TASK DESCRIPTION: Copy each line of the records below, from the first through the one that contains "Open Files manager", exactly as written.

Items from a dataset
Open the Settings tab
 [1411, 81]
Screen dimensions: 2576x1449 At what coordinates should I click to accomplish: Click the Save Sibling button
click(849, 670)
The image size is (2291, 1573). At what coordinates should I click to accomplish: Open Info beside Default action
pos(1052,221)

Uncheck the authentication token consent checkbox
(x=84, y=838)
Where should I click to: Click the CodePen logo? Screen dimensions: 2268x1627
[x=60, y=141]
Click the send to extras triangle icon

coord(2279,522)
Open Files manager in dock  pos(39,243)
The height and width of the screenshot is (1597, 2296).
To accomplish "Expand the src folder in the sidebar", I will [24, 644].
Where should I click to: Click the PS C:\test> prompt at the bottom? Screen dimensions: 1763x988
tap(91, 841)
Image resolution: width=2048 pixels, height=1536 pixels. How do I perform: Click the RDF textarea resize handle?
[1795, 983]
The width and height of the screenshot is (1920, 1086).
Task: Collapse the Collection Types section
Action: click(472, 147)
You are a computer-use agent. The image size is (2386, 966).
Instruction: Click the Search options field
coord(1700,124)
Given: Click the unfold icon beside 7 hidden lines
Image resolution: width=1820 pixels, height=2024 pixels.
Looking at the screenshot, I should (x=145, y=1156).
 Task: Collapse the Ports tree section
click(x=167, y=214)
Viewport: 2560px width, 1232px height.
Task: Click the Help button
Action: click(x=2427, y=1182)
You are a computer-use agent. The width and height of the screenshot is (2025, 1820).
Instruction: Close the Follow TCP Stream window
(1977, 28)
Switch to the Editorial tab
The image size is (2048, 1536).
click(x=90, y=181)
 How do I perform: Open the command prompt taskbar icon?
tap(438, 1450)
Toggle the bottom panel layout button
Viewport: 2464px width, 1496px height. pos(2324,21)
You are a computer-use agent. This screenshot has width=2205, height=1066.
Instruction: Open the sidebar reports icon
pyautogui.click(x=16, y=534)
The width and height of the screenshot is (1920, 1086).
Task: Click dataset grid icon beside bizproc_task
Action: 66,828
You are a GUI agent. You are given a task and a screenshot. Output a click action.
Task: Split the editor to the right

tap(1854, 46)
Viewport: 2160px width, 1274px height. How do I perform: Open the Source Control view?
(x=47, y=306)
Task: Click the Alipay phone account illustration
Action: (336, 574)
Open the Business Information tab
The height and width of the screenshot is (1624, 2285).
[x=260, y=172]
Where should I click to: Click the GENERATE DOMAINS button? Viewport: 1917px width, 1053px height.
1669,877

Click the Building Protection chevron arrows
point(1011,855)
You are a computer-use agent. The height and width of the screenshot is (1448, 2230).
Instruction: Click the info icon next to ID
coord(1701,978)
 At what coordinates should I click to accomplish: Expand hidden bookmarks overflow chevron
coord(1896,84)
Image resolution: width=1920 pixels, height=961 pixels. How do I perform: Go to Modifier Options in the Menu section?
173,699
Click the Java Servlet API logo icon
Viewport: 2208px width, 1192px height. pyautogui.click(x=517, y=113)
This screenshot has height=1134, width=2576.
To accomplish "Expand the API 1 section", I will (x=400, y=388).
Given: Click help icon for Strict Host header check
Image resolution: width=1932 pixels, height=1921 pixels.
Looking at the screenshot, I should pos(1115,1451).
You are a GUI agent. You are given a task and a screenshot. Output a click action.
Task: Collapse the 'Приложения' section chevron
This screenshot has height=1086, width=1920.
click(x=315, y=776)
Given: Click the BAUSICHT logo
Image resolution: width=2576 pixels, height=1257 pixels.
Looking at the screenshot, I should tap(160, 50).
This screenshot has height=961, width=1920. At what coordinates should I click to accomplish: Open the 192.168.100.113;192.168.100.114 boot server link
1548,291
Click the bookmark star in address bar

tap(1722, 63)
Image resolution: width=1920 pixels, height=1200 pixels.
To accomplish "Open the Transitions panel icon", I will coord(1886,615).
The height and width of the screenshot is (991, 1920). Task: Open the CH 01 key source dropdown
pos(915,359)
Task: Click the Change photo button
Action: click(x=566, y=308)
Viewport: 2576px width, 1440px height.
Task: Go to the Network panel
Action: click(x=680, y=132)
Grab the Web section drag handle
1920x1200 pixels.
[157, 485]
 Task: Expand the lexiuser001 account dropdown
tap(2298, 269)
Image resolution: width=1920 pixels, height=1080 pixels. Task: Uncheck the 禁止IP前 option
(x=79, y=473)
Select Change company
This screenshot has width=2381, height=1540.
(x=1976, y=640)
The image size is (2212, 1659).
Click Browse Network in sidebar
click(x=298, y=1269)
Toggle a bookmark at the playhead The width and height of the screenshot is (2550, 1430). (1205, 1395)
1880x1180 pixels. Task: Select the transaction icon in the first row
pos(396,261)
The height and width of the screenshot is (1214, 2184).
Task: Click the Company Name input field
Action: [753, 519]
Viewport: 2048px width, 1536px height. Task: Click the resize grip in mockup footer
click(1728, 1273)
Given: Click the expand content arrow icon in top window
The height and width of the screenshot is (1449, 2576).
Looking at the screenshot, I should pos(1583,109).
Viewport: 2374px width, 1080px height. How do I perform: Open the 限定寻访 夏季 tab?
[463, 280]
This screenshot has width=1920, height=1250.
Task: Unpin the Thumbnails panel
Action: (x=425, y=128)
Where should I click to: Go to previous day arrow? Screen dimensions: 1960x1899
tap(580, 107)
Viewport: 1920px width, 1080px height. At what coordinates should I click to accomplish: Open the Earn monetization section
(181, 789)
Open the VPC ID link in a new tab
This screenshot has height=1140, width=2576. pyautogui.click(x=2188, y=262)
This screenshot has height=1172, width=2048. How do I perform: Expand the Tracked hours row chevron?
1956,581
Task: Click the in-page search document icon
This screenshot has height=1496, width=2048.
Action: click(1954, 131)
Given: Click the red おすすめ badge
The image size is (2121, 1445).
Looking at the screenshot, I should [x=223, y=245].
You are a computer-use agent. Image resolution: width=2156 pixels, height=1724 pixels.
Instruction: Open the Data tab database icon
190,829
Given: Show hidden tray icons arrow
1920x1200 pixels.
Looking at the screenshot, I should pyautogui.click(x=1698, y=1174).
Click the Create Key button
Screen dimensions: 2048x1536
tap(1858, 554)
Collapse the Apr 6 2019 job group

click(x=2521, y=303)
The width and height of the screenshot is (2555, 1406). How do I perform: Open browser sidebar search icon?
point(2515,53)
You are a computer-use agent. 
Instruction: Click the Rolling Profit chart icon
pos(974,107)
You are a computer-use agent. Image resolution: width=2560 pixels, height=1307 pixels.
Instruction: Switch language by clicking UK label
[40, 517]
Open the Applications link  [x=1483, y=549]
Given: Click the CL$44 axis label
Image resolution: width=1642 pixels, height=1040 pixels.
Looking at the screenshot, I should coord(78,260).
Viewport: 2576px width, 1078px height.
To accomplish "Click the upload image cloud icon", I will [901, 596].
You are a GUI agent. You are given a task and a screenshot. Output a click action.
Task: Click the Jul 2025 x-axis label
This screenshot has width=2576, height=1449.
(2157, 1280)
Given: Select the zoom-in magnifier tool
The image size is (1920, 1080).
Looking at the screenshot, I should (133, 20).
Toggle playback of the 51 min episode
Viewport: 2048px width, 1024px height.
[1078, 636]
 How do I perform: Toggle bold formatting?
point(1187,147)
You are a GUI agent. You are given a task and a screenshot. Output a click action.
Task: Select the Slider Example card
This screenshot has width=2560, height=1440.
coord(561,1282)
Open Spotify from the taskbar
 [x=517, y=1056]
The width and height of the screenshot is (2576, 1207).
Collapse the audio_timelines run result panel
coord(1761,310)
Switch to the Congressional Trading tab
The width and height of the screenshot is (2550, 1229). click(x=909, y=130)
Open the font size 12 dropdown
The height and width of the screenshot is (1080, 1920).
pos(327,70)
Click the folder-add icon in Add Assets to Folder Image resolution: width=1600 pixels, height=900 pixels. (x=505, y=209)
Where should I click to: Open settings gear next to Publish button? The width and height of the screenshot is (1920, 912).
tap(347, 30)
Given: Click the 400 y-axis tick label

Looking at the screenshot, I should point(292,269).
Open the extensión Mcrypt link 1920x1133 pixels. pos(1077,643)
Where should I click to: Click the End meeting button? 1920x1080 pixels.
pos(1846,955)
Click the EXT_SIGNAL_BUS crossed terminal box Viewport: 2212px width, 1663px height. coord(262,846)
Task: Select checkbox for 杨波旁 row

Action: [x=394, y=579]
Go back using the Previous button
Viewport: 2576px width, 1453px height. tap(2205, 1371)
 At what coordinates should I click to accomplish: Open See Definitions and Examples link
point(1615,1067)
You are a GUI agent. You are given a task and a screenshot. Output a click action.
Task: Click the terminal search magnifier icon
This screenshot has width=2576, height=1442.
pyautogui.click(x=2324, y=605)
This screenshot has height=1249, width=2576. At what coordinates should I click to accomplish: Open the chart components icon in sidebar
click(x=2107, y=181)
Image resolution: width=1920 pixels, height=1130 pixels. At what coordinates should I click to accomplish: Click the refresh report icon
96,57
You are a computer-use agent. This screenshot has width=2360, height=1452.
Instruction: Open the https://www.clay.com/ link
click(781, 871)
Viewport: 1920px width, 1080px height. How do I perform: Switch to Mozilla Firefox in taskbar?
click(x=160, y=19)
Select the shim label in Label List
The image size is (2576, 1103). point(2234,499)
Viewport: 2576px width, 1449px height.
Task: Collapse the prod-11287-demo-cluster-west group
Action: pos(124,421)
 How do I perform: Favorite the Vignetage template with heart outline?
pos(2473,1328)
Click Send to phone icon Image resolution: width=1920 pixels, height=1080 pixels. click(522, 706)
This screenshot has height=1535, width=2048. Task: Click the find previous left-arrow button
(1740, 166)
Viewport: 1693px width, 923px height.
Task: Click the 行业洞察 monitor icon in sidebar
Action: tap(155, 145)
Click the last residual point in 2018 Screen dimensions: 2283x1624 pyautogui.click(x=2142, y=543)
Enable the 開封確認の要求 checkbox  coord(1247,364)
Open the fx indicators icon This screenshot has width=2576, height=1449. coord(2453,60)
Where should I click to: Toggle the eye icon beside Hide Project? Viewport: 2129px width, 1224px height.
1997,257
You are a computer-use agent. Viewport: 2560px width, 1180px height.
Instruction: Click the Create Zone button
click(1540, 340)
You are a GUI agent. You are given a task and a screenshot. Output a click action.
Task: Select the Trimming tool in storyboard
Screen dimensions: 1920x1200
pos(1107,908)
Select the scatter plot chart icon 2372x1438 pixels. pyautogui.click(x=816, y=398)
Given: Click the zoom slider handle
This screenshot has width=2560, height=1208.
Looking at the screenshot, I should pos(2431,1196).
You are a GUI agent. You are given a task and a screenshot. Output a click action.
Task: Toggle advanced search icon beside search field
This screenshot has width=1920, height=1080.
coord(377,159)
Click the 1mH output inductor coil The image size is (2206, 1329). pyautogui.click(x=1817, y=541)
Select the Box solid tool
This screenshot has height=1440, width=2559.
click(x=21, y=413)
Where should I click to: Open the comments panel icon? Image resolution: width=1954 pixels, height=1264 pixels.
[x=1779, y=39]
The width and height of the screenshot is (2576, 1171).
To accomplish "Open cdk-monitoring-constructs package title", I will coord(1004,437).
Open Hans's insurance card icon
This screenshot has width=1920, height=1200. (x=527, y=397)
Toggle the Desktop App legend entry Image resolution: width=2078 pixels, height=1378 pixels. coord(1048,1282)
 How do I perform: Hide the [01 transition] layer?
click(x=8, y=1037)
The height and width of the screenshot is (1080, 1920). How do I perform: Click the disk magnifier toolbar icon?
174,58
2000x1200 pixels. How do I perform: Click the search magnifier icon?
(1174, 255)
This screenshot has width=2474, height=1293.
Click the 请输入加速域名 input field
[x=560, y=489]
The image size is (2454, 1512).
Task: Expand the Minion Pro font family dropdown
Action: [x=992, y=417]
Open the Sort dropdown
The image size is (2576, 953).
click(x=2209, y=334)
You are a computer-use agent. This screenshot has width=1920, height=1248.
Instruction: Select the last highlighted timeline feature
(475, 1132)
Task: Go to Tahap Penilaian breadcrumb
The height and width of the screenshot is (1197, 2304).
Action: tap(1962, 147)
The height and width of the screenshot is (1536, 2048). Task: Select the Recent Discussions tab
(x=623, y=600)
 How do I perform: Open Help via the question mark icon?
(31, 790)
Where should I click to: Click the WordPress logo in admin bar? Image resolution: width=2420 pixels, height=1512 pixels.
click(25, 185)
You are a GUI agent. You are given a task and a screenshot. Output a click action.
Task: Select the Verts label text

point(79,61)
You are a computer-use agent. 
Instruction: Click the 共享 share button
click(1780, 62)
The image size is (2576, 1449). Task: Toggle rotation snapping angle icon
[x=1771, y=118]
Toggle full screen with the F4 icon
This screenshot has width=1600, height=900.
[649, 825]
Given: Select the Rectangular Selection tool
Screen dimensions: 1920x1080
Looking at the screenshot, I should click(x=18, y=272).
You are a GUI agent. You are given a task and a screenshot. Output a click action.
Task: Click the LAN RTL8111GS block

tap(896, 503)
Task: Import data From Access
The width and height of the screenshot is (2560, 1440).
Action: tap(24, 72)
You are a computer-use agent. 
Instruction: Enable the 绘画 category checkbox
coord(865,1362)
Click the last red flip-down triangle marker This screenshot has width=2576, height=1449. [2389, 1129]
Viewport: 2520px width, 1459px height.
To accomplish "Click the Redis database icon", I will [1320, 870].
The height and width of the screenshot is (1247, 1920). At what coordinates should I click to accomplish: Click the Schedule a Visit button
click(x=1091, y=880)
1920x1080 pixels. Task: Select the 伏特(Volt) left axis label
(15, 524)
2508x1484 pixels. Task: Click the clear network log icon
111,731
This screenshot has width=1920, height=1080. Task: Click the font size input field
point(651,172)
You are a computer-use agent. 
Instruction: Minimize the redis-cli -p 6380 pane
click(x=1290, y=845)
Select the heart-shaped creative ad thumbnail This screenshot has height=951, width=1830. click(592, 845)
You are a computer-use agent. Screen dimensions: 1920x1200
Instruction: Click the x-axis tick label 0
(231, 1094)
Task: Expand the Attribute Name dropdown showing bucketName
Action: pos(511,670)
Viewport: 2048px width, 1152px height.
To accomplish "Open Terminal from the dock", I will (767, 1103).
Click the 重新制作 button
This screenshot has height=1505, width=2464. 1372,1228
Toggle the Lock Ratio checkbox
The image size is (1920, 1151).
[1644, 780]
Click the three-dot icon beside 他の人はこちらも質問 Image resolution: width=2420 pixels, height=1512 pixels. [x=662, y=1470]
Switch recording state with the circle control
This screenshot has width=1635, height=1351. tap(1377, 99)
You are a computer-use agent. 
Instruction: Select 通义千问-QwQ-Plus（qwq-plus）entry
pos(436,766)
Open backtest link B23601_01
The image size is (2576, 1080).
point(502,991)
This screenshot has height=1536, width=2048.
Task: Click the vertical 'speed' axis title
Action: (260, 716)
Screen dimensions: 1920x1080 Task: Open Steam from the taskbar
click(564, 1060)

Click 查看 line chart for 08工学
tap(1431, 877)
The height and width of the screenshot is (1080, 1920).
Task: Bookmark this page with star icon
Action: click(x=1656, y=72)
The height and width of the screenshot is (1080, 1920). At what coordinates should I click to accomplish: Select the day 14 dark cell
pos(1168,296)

PROBLEM SOLUTION:
Open the Settings tab
 [1411, 81]
Screen dimensions: 2576x1449 At what coordinates should I click to accomplish: Click the Save Sibling button
click(849, 670)
The image size is (2291, 1573). At what coordinates should I click to accomplish: Open Info beside Default action
pos(1052,221)

Uncheck the authentication token consent checkbox
(x=84, y=838)
Where should I click to: Click the CodePen logo? Screen dimensions: 2268x1627
[x=60, y=141]
Click the send to extras triangle icon

coord(2279,522)
Open Files manager in dock  pos(39,243)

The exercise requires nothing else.